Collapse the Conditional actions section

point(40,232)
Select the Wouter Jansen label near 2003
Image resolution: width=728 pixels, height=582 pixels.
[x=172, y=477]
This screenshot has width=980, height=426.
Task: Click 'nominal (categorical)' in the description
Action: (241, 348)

★ ★ ★

Set down the whole of the material, exactly.

Written response >>
Collapse the Conditional actions section

point(40,232)
Select the Wouter Jansen label near 2003
Image resolution: width=728 pixels, height=582 pixels.
[x=172, y=477]
This screenshot has width=980, height=426.
Task: Click 'nominal (categorical)' in the description
Action: (241, 348)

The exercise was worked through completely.